On 7 April 2021, Evans officially sold the club to US investment group Gamechanger 20 Limited and agreed to write off the majority of the club's debt owed to him in the process. As part of the deal, Evans took up a 5% stake in Gamechanger 20 Ltd, with the Three Lions fund (managed by Brett Johnson, Berke Bakay, and Mark Detmer) owning a further 5% stake, and the remaining 90% of the group owned by the US investment fund ORG. Evans confirmed in his final statement that despite retaining a stake in the club, he would no longer be involved in the day-to-day running of the club. In May 2025, the club announced that they had purchased Evans' remaining shares in the club (which had already been dilited to 1% the previous year), marking an end to his involvement in the club.

==Marcus Evans Group==
Marcus Evans Group was founded in 1983. It employs over 3000 staff and has around 56 offices globally. The group produces high-end and sector-focused business events, summits, and conferences, in a number of business sectors.

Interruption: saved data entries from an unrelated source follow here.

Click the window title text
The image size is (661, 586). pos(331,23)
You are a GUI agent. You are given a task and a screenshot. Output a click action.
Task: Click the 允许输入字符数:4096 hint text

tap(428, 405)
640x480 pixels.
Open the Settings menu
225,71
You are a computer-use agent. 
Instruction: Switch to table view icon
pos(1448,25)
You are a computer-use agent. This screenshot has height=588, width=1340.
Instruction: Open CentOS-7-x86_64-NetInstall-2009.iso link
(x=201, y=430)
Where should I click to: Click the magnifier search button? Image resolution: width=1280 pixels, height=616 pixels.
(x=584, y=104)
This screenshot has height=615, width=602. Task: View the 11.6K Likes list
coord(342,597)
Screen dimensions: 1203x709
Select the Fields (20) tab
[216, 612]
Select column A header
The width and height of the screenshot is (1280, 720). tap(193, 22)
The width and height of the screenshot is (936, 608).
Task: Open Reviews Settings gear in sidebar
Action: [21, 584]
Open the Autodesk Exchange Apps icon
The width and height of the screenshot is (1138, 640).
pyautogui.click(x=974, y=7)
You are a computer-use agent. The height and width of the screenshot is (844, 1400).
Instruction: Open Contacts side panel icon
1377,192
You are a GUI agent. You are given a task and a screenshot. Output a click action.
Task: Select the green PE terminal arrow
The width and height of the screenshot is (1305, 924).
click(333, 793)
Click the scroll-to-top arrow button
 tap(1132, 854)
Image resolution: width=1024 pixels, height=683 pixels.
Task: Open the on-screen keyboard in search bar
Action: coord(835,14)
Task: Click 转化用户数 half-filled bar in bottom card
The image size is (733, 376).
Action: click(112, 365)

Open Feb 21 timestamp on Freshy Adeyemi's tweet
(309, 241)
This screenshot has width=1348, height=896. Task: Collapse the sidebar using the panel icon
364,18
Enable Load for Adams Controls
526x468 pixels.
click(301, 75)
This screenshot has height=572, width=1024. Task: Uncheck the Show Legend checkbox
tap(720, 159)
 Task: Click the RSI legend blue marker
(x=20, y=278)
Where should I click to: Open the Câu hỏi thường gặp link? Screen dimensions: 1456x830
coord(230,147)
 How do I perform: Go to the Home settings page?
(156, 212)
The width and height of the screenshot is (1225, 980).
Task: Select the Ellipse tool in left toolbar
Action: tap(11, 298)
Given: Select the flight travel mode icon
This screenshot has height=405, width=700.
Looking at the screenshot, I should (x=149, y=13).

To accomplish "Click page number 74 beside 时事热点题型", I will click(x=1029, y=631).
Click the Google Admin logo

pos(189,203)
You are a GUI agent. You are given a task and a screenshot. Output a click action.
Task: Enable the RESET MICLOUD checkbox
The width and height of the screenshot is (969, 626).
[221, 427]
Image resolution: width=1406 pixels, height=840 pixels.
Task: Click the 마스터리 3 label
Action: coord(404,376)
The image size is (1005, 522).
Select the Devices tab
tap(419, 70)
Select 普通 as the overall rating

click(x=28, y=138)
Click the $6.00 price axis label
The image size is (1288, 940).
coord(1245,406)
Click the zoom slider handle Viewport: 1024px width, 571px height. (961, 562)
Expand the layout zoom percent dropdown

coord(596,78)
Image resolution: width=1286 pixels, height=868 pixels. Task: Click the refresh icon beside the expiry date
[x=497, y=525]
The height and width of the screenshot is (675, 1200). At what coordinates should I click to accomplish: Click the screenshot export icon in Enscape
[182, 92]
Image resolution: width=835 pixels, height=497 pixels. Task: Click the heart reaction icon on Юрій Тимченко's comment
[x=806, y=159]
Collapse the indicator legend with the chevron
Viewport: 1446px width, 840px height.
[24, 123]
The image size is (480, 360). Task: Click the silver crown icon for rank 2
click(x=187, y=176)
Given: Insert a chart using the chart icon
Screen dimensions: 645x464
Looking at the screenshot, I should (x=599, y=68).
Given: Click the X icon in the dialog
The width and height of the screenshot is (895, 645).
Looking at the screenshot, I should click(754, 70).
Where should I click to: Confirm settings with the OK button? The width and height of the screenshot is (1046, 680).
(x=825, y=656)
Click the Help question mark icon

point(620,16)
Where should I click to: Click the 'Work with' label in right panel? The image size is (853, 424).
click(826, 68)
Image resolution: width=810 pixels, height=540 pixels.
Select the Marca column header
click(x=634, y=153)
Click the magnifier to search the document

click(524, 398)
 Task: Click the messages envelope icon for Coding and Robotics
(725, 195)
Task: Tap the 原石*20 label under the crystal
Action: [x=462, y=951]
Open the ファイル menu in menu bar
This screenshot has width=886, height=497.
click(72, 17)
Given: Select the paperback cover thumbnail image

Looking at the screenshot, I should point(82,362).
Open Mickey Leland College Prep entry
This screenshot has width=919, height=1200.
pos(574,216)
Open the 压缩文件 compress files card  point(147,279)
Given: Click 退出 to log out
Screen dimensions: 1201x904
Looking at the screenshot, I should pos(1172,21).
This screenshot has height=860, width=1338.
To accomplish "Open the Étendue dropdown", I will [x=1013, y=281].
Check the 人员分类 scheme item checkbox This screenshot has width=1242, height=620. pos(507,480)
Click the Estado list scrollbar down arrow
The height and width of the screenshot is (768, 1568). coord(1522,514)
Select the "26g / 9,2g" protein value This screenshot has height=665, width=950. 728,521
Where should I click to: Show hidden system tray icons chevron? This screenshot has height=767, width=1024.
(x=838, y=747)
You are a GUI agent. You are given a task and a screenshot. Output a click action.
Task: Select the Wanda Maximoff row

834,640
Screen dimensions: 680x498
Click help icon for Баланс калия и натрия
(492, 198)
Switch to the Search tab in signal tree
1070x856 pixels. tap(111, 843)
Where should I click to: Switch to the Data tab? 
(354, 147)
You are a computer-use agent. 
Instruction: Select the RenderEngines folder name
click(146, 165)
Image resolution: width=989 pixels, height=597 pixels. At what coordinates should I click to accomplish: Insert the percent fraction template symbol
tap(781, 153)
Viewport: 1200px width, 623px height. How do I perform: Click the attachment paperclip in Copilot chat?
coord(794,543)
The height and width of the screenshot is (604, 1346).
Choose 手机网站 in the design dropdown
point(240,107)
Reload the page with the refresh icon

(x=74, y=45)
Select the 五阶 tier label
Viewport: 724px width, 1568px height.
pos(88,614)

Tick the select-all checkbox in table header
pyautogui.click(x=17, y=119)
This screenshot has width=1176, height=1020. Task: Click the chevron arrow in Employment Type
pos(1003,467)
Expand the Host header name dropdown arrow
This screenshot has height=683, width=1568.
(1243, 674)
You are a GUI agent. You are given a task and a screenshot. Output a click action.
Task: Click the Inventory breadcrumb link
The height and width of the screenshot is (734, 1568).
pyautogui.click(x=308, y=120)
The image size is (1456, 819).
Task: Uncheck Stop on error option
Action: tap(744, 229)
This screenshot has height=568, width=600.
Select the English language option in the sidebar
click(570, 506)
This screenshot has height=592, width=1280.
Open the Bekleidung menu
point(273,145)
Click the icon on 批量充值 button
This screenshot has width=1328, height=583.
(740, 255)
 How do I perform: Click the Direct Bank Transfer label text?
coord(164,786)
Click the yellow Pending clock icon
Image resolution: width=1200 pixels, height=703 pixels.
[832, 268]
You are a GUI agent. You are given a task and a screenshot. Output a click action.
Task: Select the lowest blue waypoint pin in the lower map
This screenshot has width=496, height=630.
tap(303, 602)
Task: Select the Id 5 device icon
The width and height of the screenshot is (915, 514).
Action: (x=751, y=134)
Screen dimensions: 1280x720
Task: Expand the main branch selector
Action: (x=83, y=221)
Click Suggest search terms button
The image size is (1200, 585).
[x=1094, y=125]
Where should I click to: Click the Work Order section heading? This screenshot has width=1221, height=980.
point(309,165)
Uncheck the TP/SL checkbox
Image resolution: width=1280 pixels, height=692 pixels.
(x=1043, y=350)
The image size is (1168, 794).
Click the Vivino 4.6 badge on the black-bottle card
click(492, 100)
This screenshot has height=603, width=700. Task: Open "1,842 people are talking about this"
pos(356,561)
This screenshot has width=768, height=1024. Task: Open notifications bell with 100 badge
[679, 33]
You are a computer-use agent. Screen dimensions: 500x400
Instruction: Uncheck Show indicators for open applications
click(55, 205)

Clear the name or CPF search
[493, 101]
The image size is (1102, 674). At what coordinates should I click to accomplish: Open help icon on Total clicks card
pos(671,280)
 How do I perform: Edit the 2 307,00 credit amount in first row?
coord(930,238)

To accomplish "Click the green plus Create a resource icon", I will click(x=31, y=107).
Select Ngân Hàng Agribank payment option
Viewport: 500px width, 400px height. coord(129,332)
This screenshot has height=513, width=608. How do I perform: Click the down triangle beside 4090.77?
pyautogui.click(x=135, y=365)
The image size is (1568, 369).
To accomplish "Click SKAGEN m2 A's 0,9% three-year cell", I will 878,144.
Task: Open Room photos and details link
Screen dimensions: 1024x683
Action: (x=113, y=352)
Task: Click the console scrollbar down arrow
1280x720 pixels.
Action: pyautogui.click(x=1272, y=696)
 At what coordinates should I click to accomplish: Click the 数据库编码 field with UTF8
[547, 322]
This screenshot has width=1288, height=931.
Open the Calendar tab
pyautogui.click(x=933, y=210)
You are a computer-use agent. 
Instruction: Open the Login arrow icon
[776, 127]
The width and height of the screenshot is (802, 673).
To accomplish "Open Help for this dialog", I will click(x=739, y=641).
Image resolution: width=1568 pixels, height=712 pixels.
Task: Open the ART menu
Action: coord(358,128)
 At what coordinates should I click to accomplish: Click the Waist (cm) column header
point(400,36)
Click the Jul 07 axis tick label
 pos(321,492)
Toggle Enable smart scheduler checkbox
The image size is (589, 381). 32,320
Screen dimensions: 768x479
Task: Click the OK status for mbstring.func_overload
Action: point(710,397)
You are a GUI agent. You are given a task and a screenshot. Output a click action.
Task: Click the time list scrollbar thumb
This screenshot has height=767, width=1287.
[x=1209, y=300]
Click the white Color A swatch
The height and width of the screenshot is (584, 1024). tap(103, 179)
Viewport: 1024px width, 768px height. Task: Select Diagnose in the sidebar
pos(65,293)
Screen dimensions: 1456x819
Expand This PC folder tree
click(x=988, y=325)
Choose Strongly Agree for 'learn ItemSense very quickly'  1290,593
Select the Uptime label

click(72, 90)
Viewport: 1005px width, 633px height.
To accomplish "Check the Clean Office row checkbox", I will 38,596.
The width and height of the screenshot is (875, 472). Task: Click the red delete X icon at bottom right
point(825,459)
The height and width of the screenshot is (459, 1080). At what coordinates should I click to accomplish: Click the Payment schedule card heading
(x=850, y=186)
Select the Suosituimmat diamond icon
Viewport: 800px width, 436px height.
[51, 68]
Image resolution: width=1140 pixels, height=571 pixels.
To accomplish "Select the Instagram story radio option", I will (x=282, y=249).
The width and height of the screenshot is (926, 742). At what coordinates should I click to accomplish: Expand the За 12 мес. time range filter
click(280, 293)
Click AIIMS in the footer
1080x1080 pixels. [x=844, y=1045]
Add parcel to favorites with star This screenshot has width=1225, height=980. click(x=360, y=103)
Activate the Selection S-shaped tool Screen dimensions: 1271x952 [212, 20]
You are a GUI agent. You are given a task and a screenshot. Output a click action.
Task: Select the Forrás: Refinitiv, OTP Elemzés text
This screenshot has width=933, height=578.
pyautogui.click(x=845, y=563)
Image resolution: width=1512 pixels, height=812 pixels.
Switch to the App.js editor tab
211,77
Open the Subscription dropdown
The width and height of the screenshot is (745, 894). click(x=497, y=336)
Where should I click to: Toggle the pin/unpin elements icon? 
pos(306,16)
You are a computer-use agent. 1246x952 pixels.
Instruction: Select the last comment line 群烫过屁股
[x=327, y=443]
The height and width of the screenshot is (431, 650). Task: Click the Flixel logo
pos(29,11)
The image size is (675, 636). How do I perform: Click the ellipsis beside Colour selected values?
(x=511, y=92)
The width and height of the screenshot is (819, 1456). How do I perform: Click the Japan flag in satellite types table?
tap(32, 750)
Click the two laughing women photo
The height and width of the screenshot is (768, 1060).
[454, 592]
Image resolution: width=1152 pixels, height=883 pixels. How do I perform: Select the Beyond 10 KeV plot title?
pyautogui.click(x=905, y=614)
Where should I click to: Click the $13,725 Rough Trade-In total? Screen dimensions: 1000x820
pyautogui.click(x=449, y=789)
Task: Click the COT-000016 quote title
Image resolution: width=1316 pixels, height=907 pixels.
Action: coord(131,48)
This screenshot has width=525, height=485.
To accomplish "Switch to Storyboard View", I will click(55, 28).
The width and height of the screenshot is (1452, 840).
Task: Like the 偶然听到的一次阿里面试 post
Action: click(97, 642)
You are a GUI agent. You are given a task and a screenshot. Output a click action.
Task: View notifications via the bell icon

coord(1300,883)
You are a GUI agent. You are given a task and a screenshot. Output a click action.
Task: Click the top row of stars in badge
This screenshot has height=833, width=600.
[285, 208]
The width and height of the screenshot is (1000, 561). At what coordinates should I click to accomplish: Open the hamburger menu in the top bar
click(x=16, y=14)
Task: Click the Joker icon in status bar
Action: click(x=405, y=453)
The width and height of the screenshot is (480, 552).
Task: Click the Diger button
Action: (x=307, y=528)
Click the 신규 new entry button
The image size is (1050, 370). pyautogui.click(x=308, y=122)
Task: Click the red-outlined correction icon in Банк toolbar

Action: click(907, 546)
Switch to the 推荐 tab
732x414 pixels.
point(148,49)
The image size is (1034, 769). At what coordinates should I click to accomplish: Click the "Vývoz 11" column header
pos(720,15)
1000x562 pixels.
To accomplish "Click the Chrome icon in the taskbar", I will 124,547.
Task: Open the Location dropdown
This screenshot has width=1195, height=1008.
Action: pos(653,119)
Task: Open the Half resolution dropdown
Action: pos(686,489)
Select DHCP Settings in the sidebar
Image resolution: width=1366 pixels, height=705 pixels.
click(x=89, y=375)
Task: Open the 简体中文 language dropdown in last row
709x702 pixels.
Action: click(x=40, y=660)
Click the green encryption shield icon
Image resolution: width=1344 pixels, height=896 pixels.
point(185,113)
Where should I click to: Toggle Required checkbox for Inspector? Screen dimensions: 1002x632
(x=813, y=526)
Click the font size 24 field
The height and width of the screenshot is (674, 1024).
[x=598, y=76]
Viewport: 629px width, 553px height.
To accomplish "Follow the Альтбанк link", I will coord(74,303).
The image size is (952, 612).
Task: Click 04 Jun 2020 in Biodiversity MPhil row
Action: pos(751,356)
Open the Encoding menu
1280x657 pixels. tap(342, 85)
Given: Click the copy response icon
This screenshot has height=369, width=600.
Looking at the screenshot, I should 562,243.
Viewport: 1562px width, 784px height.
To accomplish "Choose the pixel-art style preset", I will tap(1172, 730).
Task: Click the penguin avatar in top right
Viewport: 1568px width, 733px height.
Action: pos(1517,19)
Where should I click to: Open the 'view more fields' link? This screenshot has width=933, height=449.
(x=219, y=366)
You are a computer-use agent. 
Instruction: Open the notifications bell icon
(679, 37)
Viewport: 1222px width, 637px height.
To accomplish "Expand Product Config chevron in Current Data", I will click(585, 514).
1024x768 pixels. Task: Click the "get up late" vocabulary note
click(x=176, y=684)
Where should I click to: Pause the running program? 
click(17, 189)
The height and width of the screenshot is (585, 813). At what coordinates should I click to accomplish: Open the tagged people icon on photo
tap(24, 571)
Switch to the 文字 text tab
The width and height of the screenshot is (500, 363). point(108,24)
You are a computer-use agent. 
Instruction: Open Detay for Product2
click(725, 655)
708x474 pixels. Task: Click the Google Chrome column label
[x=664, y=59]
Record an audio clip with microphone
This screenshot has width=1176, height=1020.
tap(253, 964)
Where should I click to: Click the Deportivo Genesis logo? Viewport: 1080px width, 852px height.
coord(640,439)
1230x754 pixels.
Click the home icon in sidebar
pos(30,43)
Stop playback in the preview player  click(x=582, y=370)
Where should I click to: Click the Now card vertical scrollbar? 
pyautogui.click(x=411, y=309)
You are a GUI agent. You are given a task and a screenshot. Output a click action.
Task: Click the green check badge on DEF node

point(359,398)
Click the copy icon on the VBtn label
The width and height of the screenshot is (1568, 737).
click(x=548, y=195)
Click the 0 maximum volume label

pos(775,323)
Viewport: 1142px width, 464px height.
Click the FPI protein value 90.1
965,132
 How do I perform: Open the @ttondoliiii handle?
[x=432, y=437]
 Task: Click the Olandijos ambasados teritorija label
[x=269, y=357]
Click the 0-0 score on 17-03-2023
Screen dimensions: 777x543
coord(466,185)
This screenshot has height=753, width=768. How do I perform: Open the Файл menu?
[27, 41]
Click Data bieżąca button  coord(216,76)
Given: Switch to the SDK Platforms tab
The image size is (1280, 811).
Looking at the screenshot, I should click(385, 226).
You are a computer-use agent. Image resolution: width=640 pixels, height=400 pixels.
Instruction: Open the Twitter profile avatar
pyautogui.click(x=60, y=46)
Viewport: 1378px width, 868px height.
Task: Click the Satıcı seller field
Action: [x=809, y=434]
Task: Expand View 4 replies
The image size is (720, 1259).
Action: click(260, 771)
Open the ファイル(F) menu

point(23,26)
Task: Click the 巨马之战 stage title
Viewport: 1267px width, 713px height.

In March 2026, Marcus Evans, Inc. agreed to pay $2,857,081.33 to resolve allegations by the U.S. Department of Justice that it had improperly obtained a Paycheck Protection Program (PPP) loan in 2021 for which it was not eligible. The settlement resolved claims brought under the False Claims Act; Marcus Evans did not admit liability.

In February 2026, Raptor Trading Systems, Inc. filed suit against Marcus Evans (NA) Ltd., Marcus Evans Conferences Ltd., and Marcus Evans Inc. in New York Supreme Court, alleging that Marcus Evans entities had misrepresented their relationships with major investment firms in a solicitation email. The plaintiff voluntarily discontinued the case in March 2026.

==Television==
In 2004, Evans set up Marcus Evans Television with ex BBC Producer Mark Wilkin. The TV division created a range of "The World of ...." series. The magazine program The World of Football enjoyed the most success and was broadcast in the UK by Sky and BBC and was licensed across most major global territories.

In 2012, World Productions became part of Marcus Evans Entertainment. World Productions have been making television drama for the last 20 years where they have produced critically acclaimed dramas including Line of Duty, The Bletchley Circle, The Fear, United, This Life, No Angels, Ballykissangel, Ultraviolet, Between The Lines, and Party Animals.

In 2017, ITV Studios took a majority stake in the television division.

==Politics==
In 2007, a spokesman for the Liberal Democrats confirmed that the party received significant support from Marcus Evans Ltd to establish a national phone bank to promote the party in future elections.

Guest speakers at summit events run by the Marcus Evans Group have included: George H. W. Bush, 41st US President (1989–1993); Jeb Bush, Governor of Florida (1999–2007); Bill Clinton, 42nd US president, (1993–2001); Dick Cheney, 46th US Vice-President (2001–2009); Bill Frist, 18th Majority Leader, US Senate (2003–2007); Tony Blair, British Prime Minister (1997–2007) and Newt Gingrich, 58th Speaker of the US House of Representatives (1995–1999).

== Tax exile status ==
Companies House entry for Evans' first company Associated Promotions lists his address as in Bermuda. When he was a director of Ross Group, documents filed revealed that his contract as chairman required him to spend 60 days a year in the UK. Companies House lists his fifteen firms, including his core company The Marcus Evans Group, as all being registered in Bermuda. Marcus Evans is believed to be based in Ireland where his European headquarters are located, although he still owns his two homes in Britain (Kingston upon Thames and Chelsea).

Evans resigned all his UK-based directorships in 2000. However, he does appear on the UK Electoral roll at his London address for the years 2004–2005, and 2008. He bought the Trewarthenick Estate in Tregony, Cornwall for a reputed £9 million, which is currently being renovated.